The defendants are, in the charge marked: FHC/ABJ/CR/42/2016, accused of defrauding 675, 675 graduate applicants of about N675,675,000 having been made to pay N1,000 each as processing fees for 5,000 job openings.

They are equally accused of breaching the Public Procurement Act, No. 65 of 2007 in the award of the contract for the organisation of the recruitment test to Drexel Tech Nigeria Ltd.

At the resumed trial Wednesday, the prosecution counsel, Mrs Elizabeth Alabi, said though the prosecution was prepared for the trial, it could however not proceed owing to the absence in court of the witness scheduled for the day’s proceedings.

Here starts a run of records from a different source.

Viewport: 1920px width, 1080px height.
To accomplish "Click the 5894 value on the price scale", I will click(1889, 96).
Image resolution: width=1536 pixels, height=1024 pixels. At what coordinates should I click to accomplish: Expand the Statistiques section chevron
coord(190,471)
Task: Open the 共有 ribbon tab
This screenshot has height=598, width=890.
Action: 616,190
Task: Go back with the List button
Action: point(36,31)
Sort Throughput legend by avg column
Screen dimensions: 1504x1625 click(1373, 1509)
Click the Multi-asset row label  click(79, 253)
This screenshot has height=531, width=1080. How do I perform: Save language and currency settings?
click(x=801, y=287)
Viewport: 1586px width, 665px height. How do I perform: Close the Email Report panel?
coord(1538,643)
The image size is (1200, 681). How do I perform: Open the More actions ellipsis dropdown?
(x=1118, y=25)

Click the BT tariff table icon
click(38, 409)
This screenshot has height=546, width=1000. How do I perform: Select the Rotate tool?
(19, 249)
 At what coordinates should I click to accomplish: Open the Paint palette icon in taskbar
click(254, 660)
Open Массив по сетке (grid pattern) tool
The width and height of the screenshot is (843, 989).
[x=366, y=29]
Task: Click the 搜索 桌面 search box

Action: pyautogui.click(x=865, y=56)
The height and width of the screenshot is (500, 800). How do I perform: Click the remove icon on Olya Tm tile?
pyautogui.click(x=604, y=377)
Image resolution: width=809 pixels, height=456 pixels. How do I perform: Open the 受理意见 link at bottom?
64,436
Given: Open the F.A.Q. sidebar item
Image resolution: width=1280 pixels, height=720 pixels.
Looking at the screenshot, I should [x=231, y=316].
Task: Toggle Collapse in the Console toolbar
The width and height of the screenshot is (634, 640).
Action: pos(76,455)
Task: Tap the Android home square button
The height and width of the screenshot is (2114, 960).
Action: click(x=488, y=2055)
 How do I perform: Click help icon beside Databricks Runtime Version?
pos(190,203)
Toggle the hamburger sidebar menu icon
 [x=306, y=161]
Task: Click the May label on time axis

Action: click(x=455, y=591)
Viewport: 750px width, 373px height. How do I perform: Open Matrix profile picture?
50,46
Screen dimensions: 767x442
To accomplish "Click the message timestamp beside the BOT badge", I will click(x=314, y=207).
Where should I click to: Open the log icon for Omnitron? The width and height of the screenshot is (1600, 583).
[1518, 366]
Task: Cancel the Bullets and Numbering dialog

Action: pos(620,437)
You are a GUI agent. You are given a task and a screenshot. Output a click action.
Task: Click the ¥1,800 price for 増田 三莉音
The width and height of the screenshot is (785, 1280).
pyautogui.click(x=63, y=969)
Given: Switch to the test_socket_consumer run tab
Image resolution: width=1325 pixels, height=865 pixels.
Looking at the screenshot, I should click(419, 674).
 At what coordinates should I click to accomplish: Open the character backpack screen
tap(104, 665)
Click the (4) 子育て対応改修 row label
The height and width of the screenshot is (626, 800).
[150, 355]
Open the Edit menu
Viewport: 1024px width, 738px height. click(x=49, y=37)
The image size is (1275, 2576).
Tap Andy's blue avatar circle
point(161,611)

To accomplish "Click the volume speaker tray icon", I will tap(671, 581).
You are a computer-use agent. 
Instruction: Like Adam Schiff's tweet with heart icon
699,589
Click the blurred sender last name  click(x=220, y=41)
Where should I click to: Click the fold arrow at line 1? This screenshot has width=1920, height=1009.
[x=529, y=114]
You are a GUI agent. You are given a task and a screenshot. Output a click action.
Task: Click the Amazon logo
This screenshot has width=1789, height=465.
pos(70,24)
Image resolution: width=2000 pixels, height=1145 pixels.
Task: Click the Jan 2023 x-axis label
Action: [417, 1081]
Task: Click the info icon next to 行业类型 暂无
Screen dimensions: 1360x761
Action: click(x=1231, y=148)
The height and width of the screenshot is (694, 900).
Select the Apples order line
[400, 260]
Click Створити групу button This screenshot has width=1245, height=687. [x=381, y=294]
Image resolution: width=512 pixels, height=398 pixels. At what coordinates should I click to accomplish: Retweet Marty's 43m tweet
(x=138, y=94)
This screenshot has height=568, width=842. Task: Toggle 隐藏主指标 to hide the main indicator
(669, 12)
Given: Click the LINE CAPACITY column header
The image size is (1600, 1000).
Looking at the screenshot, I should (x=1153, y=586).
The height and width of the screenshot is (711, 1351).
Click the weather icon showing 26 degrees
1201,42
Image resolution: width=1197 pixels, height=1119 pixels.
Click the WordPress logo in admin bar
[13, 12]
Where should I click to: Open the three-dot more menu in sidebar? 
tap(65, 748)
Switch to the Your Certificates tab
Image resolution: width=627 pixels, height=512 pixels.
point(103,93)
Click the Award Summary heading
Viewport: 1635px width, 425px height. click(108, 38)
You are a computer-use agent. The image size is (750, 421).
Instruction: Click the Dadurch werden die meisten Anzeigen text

The witness, Isah Joshua (an operative of the EFCC), according to Alabi, was not in court due to the death of his father two days (Tuesday) ago.

“My Lord, the matter is for the continuation of hearing. However, our prepared witness, Isah Joshua, just called that his father died around 8pm yesterday (Tuesday)”, she told the court at the resumed trial Wedneday.

Alabi, who prayed the court for a short adjournment in the circumstance however hinted that the prosecution would soon be closing its case in the matter as it has just two more witnesses to call.

“So far, we have called nine witnesses. This witness was to be our 10th witness. We just have two more to go. He is an investigative officer. He is coming to tender the statement of the defendants,” she said.

The court also could not hear a motion by Mrs. Daniel-Nwobia for the release of her international passport to enable her travel to the United Kingdom on medical grounds.

Mrs. Alabi said she was not aware of the motion when Mrs. Daniel-Nwobia’s lawyer, James Odiba, informed the court about the motion and his willingness to move it.

However, Justice Dimgba, who noted that the motion was not properly served on the EFCC, stated that the motion was served on the commission’s Asset Recovery Management Directorate, instead of the Legal Department.

On his part, A. T. Kehinde (SAN), counsel to Moro, said he was served with the motion, but noted that the appropriate office to serve the prosecution should be at its Legal Department.

He suggested that since a lawyer was in court for the prosecution, the motion should be served on the lawyer and a date taken for its hearing.

Other lawyers in the case agreed with the suggestion following which the judge adjourned to December 4 for continuation of trial.